There has been some great music this year, sure, but the one thing missing has been a truly great summer record. Which is apt, I suppose as we’ve been missing a summer.
Apologies to anyone who can’t share in my misanthropy due to geographical differences, but this summer has been grim. Nostalgia dictates that every summer when I were a lad was sun-kissed, balmy and glorious, as opposed to this continual firestorm of pissing rain, grey skies and fat people. It’s like something from Morrissey’s imagination, though obviously with more tolerance to the ethnics.

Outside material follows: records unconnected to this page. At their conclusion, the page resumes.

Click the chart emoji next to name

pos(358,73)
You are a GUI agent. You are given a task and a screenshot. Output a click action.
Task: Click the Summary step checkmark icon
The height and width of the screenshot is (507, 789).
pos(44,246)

So it sends one into somewhat of a depression. And that might explain why the best stuff of the summer has been the darker stuff, like White Denim and Santogold. You don’t necessarily want to kick back with a beer and listen to ‘Walkin’ on Sunshine’ when the main street outside your flat looks like Tewkesbury in a downpour.
But the mainstream music really hasn’t helped much. Things got so bad I actually found myself listening to the last Coldplay single and thinking ‘I’ve heard worse’. I mean, for fucks sake. That’s one stop away from knowing where things are in B & Q. The singalonga hit of the summer has been American Retard Kid Rock’s merciless and systematic destruction of two great songs in the turgid ‘All Summer Long’. In the UK, Rock’s about as relevant as rabies, but that hasn’t stopped desperate radio producers playing him. Duffy had us all begging for mercy from her radio-led ubiquity months ago. Noah and the Whale were quite charming at first, but then I found out they were Australian, which kind of put me off them. You know I’m right.

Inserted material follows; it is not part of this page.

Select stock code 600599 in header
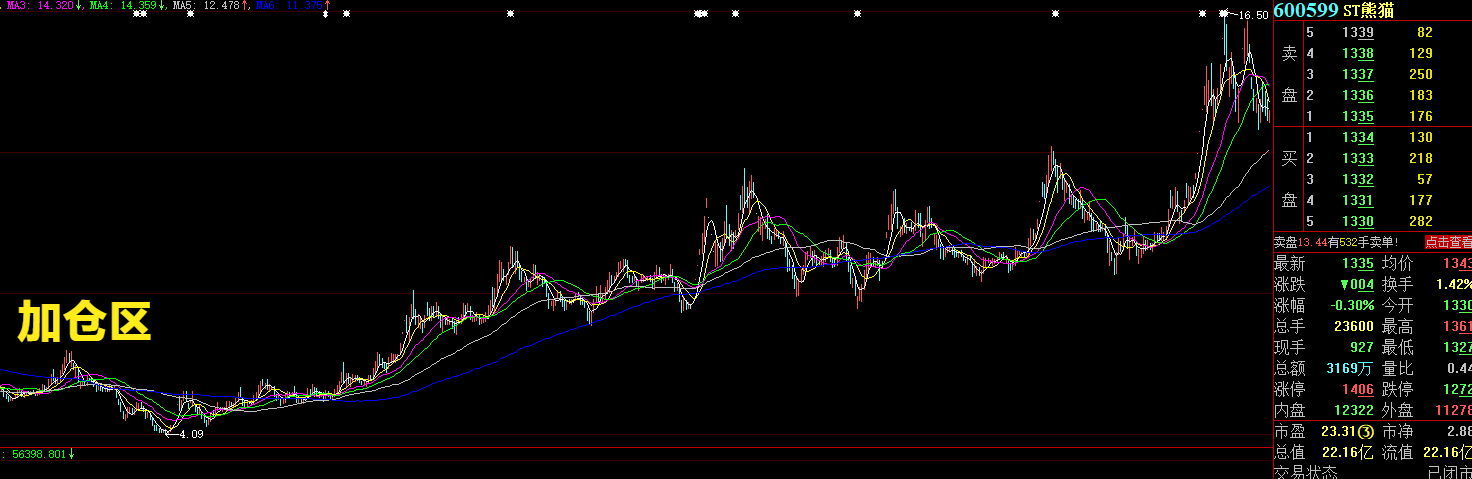The height and width of the screenshot is (479, 1472). coord(1308,10)
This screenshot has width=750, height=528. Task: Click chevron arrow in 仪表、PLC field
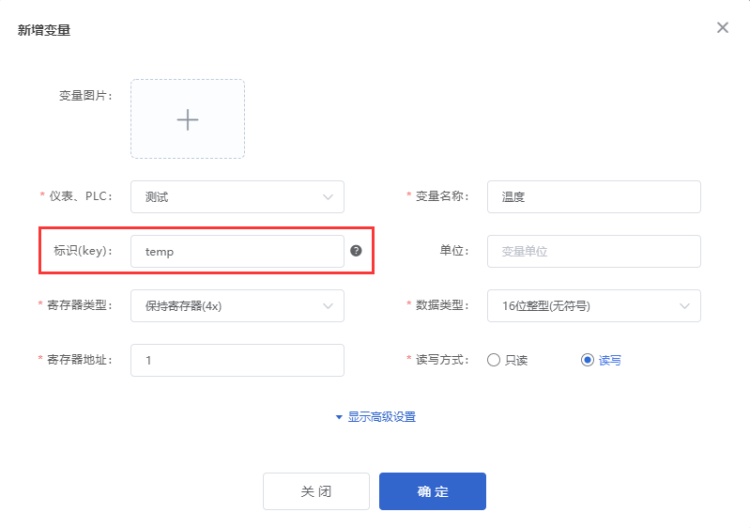(x=328, y=197)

And then, when you think it won’t, it can’t possibly get any worse, you get hit by the triple whammy; Dido’s back. Paolo Nutini’s back. And Keane are warming up with their tracksuits off.
Read that back. All of it. Force your face to the screen in a Clockwork Orange style and read that back. The only thing that could possibly be worse is if I’d chucked in a Bedingfield album of duets. Which, given the way the year is shaping up, may well be a possibility.

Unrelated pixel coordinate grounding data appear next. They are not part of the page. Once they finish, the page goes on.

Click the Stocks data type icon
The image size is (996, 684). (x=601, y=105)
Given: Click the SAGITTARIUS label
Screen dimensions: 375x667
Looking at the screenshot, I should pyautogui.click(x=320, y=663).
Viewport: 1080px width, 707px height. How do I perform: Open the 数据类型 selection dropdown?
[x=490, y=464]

They say that music is cyclical, and that the return of bland music for dinner parties is a response. To what? What life changing, edgy threatening sound has bolted overground and challenged the established order? Were we all out when it broke?
Paolo Nutini. If I heard the guy singing in the street – a possibility since he looks like a drunken student someone has accidentally pissed on as he lay sleeping at a party – I’d throw a shoe at him.
Dido. The doyenne of dismal, the worthy of wet. The woman sounds like a diet of ryvita. Why oh why do we allow these dullards to prosper?
And even then, they are just the warm-ups for Keane. You shouldn’t hate Keane just because they are successful. That would be like hating the British Olympic winners. You are just carping about their success. Well, you know what? I fucking am. I’ve never tried to swim up and down in a kind of fast way, so I’m sure I’d be able to do it better than all of them. Dressage? Just making a horsey dance about a bit isn’t my idea of sport, posho. Similarly with Keane. I’ve never tried to make an insipid piano-led fuckpig of an album. I’ve never then tried to go all modern by appropriating U2′s sound from Achtung, Baby and pretend I was all, like, dance and shit. And yeah yeah, I might be a ‘never try, never fail’ type fellow. But Keane have tried. And have failed. And now they are back. So who’s laughing now, you hamster-jawed c*nt?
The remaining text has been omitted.